Instructions to follow => Check every line of the entries for "computer", and copy the lines that hold it.

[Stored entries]
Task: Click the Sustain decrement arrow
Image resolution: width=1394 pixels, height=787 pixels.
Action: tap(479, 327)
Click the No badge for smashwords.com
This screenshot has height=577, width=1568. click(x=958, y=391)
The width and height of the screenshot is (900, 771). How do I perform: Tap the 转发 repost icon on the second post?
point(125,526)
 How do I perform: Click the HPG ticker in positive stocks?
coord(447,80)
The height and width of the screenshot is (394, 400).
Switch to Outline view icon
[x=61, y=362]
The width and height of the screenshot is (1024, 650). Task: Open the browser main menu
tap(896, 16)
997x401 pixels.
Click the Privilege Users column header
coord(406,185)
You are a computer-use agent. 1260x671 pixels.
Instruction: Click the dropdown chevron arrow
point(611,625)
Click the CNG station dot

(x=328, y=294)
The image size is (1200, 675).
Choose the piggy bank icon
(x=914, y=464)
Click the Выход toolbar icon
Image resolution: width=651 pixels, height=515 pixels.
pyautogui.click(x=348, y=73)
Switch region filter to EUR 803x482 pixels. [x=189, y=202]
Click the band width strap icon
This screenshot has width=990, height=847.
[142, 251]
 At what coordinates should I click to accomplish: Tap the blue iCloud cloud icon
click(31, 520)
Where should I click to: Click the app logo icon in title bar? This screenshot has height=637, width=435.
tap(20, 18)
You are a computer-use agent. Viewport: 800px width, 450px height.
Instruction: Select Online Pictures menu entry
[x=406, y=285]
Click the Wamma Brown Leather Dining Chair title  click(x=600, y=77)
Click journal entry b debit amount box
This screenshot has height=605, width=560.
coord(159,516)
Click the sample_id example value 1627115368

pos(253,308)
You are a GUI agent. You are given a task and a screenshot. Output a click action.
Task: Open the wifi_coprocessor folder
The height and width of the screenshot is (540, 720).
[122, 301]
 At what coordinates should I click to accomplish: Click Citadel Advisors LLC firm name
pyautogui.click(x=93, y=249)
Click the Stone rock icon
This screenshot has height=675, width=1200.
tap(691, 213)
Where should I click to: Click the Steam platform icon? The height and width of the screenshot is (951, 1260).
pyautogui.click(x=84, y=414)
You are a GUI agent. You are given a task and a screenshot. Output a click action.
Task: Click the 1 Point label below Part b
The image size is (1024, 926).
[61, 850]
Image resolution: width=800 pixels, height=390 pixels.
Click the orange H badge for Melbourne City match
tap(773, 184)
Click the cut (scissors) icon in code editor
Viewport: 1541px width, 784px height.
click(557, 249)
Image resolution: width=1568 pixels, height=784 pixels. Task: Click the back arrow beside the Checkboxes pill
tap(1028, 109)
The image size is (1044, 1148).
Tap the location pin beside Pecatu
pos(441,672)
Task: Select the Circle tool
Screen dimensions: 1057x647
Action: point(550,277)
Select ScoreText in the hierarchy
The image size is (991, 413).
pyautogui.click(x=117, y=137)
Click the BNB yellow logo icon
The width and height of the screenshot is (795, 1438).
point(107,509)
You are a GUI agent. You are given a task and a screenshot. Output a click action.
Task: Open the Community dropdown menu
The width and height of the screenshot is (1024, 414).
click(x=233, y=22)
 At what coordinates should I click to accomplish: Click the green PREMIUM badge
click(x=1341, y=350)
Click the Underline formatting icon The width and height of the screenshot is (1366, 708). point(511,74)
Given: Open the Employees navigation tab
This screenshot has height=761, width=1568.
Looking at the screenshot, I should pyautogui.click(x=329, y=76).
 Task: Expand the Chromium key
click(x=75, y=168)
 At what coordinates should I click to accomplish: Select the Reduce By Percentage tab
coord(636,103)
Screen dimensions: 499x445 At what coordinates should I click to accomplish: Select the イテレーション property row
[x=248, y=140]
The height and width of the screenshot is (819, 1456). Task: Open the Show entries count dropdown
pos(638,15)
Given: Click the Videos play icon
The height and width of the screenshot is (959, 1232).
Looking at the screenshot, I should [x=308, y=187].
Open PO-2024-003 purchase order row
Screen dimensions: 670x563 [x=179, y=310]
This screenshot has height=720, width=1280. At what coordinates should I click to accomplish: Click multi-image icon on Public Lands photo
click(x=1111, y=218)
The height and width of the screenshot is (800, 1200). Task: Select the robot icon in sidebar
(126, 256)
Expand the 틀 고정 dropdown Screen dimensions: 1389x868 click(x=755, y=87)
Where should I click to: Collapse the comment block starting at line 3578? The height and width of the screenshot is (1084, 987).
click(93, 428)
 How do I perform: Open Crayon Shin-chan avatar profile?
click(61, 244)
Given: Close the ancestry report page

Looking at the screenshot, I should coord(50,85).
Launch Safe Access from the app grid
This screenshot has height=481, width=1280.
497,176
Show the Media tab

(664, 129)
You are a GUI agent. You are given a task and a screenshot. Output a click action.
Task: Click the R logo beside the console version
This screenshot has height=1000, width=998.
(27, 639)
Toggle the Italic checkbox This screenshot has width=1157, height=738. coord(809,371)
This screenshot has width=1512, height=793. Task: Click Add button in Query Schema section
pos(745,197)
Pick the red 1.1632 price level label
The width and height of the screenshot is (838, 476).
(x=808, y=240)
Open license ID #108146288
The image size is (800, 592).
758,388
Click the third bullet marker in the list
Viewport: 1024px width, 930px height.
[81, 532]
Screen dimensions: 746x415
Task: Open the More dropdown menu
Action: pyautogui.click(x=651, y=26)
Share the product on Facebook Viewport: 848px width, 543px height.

Exercise answer =>
You are a computer-use agent. 1260x671 pixels.
You are a computer-use agent. Viewport: 800px width, 450px height.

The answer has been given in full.